Together on a Monday morning they would set the white linens boiling on the stove and then heft the caldron to the washing machine on the back porch—it was an “automatic” that had to be filled and emptied by hose. Together they fished the steaming sheets out of the soapsuds and fed them through the wringer. Two black arms and two sunburned, freckled ones pumped up and down in the rinse tubs. Mother and Emma hung everything on the line just so—right side out and hems down. Before the days of Emma, lunch on washdays had been a piece of bread, and supper bacon and eggs—the wages of exhaustion. But now the laundry was finished at noon and by three o’clock the clean, sweet fragrance of freshly ironed cotton pervaded the house. While one of the women ironed, the other would peel the vegetables for the pot roast and cut up a salad, maybe even stir up a cake or pudding. Instead of saving labor for my mother, having a housemaid simply empowered her to do more work.

Mother didn’t want to be a lady. She couldn’t say why, but something in her was against it.

I don’t claim that her way of managing her black maid was typical. Nor do I have any idea what Emma really thought of this hard-driving woman who insisted on equality in a basically unequal situation. Nor, even yet, do I wholly understand why my mother did what she did. Compulsive housewifery had some part in it. So did her upbringing: her people had been subsistence farmers since they migrated from Ulster in the eighteenth century. If she wanted Emma to be her sister rather than her servant, it was because the work made them sisters, and because, out on the farm, nobody but a parasite or an invalid or a baby sat still while other people worked.

There was another motive too. As I went my way in this small Southern town, I began gradually to perceive that in the relationship between white women and black people lay an ominous political assumption that cut in two directions. Had she used Emma in just the right way, Mother could have become a lady. But Mother didn’t want to be a lady. Something in her was against it—she couldn’t explain what frightened her, which was why she cried when my father ridiculed her about her refusal to leave the house to Emma even for an afternoon. Siding with my father, as I invariably did at that epoch, I thought Mother was foolish and countrified. A bumpkin. Why would anybody refuse to be a lady? I sure intended to be a lady when I grew up.

Small girls these days don’t worry anymore, I hope, about whether to grow up and be ladies, but the questions tormented me, even before I understood the political implications. That the daughter of a bookmaker and a farm woman in the middle of Arkansas in the 1940s should fret about such a thing is illogical if not ludicrous—but the obsession came quite naturally. At the age of eight or nine I had turned into a terminally addicted bookworm, and the book I loved most was Gone With the Wind . I read it all the time. I still read it.

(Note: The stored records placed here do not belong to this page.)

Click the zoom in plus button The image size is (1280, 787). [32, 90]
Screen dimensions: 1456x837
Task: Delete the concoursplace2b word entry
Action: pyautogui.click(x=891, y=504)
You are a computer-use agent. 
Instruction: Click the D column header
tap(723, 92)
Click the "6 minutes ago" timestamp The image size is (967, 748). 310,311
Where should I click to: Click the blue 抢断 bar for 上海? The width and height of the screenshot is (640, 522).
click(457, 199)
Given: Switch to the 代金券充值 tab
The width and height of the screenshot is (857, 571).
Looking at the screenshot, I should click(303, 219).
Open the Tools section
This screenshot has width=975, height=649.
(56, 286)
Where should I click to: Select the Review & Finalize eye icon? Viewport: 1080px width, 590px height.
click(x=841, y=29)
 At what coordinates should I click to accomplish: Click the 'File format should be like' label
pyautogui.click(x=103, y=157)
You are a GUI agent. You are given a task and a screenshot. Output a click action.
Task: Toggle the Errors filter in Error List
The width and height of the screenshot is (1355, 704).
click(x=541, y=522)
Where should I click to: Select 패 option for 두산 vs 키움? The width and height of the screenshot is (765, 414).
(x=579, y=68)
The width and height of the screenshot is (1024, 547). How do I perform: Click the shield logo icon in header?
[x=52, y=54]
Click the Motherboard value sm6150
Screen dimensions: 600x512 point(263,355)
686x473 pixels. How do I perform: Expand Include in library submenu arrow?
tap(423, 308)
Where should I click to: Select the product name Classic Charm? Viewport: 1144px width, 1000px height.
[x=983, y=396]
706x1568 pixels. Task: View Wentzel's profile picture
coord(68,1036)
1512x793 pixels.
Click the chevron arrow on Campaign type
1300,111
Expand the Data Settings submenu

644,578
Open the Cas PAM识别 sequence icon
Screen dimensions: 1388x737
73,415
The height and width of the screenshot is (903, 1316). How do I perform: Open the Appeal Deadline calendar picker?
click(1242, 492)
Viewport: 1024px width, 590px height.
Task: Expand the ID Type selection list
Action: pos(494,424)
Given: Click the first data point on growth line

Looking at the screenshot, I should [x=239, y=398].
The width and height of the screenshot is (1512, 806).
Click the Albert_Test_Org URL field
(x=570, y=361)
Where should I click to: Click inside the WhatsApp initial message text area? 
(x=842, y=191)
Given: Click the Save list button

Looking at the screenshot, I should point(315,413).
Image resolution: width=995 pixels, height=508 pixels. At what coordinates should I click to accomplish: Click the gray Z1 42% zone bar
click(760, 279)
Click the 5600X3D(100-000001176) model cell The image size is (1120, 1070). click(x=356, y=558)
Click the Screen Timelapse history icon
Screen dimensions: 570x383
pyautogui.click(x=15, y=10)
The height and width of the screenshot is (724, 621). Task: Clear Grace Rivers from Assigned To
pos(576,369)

WHAT DRAWS ME , besides the drive of the plot, is the power and clarity of the female characters. The women in the book function as the electrical charge that holds the South together. All the men are flawed—Gerald O’Kara is a baby, Ashley Wilkes passive and helpless, and Rhett Butler, for all his elegant machismo, is cold and mean and sarcastic. The women fight the battles and get along a lot better than the men. Not just Scarlett or the saintly Melanie, who both grow predictable and cloying even to the most devoted reader. But the minor characters—Beatrice Tarleton with fiery red hair and eight children, who wears not hoopskirts but a riding habit and understands horses better than any man in the county. Dolly Merriwether, the dowager queen of Atlanta, and Grandma Fontaine, the bony old lady who has lived through the Indian wars of an earlier generation. And there are a dozen others too, vivid and tough. Nowhere before in American fiction had there been women of this caliber. Plucky heroines maybe. Brave or independent. Strong-minded, like Jo March. But not tough.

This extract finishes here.